━━━ SUPPLIED DATA ━━━
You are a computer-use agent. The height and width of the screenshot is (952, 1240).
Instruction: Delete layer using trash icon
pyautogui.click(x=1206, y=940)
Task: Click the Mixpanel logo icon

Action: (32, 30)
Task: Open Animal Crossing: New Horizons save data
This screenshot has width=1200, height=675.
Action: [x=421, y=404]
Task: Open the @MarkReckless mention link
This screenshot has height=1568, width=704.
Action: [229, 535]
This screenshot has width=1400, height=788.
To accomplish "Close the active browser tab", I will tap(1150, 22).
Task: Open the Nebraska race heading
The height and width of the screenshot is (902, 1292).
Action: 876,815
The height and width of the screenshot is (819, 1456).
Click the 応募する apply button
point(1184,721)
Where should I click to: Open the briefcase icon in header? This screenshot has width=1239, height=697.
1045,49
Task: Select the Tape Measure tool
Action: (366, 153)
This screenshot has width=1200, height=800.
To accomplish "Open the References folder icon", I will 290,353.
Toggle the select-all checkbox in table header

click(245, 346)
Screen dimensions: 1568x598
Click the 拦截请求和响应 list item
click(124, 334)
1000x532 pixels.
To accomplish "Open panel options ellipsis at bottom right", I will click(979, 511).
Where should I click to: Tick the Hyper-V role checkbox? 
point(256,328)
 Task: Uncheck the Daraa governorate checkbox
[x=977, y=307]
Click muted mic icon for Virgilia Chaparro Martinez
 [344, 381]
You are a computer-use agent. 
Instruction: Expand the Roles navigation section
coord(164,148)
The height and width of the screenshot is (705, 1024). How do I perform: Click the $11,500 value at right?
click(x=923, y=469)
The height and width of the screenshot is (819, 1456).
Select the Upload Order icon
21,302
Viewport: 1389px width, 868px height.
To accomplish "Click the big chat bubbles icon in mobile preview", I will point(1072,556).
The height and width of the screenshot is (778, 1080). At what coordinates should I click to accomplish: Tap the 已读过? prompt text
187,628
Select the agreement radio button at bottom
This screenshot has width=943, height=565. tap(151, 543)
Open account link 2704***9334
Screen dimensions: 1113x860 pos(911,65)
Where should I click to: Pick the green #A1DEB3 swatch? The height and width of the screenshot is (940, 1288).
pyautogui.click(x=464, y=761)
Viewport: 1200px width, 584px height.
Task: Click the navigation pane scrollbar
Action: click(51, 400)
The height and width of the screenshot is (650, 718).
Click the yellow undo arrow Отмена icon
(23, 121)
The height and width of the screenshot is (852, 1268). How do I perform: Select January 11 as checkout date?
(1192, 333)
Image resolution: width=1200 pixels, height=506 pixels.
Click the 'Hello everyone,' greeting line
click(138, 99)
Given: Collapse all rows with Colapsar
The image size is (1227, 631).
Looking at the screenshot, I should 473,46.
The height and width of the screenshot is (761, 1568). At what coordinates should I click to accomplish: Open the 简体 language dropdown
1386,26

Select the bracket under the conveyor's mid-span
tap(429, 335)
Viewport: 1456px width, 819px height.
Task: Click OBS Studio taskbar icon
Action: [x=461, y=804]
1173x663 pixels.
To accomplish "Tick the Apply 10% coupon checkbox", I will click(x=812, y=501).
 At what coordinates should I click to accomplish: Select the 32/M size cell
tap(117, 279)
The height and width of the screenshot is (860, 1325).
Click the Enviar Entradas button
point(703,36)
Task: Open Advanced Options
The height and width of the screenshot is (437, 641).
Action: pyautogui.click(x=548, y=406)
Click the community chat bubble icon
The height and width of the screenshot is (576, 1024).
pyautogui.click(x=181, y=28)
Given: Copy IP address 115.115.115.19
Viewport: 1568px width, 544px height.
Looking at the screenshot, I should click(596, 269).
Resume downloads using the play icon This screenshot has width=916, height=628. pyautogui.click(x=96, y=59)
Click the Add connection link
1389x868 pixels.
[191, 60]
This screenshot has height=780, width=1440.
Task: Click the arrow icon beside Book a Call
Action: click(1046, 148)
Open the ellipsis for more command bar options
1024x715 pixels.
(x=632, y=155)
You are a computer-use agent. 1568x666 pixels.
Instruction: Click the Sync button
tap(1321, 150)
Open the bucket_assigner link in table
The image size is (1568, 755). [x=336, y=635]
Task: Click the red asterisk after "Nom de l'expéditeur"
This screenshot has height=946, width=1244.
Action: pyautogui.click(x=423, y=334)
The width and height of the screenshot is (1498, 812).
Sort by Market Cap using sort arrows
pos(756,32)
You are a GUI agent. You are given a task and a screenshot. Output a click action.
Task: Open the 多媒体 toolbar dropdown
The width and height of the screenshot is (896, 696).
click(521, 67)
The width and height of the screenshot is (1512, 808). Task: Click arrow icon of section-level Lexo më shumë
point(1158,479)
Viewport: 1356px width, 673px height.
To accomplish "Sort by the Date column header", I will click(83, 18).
━━━
Format the material from the line containing "The width and height of the screenshot is (1512, 808)." up to and including its last line as a two-column CSV with the headers ask and response. Give one row for each item to carry out and its answer, each in a single quoted field, with line breaks replaced by spaces.

TASK RESPONSE:
ask,response
"The width and height of the screenshot is (1512, 808). Task: Click arrow icon of section-level Lexo më shumë","point(1158,479)"
"Viewport: 1356px width, 673px height. To accomplish ""Sort by the Date column header"",","I will click(83, 18)."